David L. Ederer, ANL Fellow and Professor Tulane University
Professor David Ederer has spent his entire career utilizing synchrotron radiation in the vacuum ultraviolet and soft x-ray region. During the past five years his research advanced in photon energy into the keV range and finally this year, as the Argonne National Laboratory Fellow, he used 15 keV x-rays at the APS! Ederer, a fellow of the American Physical Society, is an internationally recognized expert in the use of synchrotron radiation for research in atomic, molecular, and solid-state physics. He was a senior staff scientist in the Center for Atomic, Molecular and Optical Physics at the National Institute of Standards and Technology (NIST), for almost thirty years. In January of 1992 he went to Tulane University to launch a new program in experimental solid state physics with the Center for Advanced Microstructures and Devices (CAMD) in Baton Rouge. Professor Ederer carries out research on transition metals, and rare earth materials at the Advanced Light Source, using soft x-rays to elucidate the electronic properties of complex and highly correlated materials such as high Tc superconductors. His research in atomic physics involved absorption studies in contained metal vapors in the soft x-ray region, and he was involved with early laser-synchrotron pump-probe experiments.
Title: " What do the blue sky and high temperature superconductors have in common?"

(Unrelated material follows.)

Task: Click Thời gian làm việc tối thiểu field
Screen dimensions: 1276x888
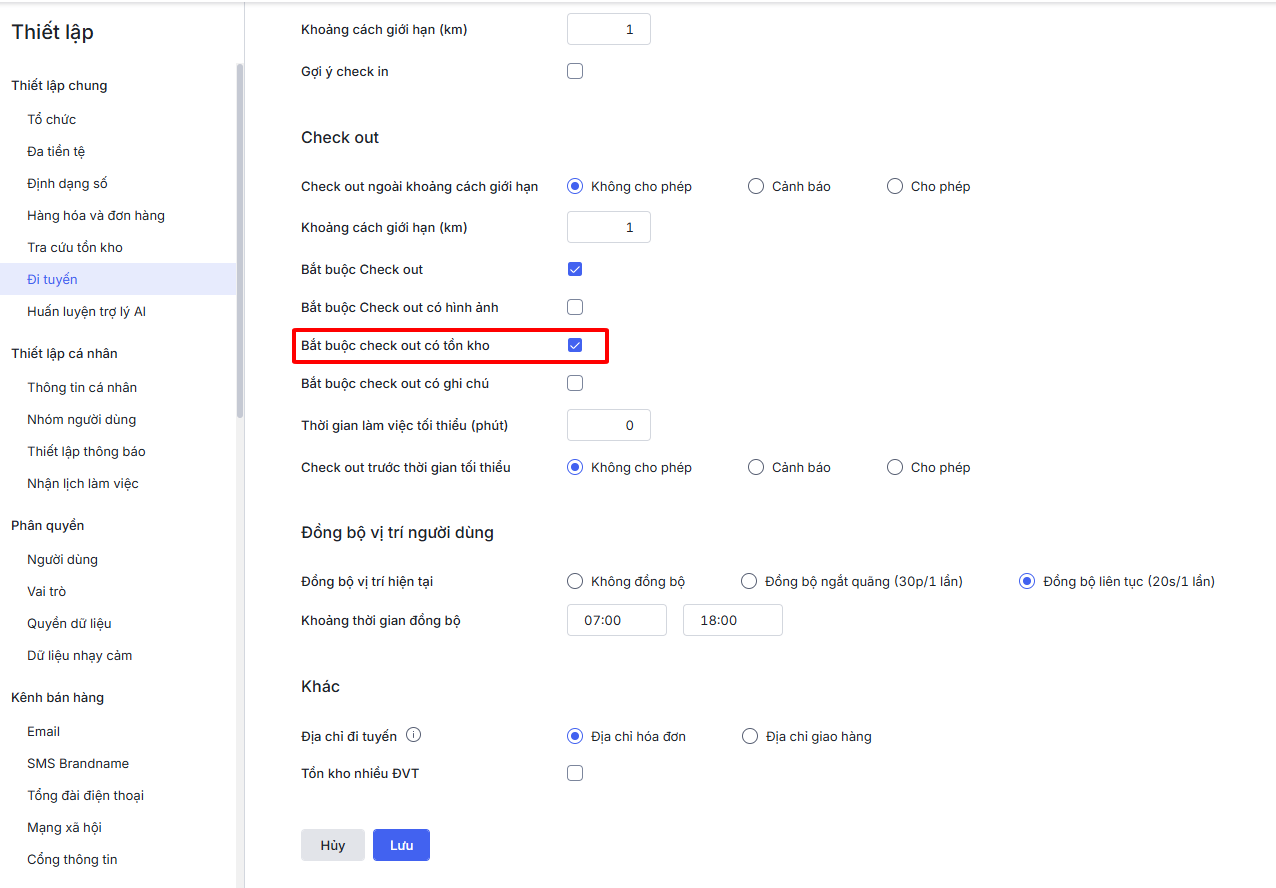Action: tap(608, 425)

We have looked at the sky and marveled its beauty and blue color. The sky?s blueness is connected with the redness of the sunset. A very weak electromagnetic process, first proposed and explained by Lord Rayleigh brings about this ever-present splendor. He made the measurements of the spectral distribution and showed the measurements matched the theory. About thirty years later Raman put this scattering on a firm basis and demonstrated the utility of the process whose weakness impeded its use for studies of electronic properties of gases and solids. The development of the laser provided the intense source necessary to fully utilize the potential of Rayleigh and Raman scattering as means to learn more about the elementary electronic structure of materials. The advent of third generation light sources added a new dimension to this technique by extending the useful wavelength range far into the x-ray region of the spectrum, where resonant Raman scattering has been used to understand more about magnetic materials, superconductors and other materials of technological importance. Fourth generation light sources will provide additional opportunities and challenges for utilizing light scattering to investigate material properties with intense electric fields.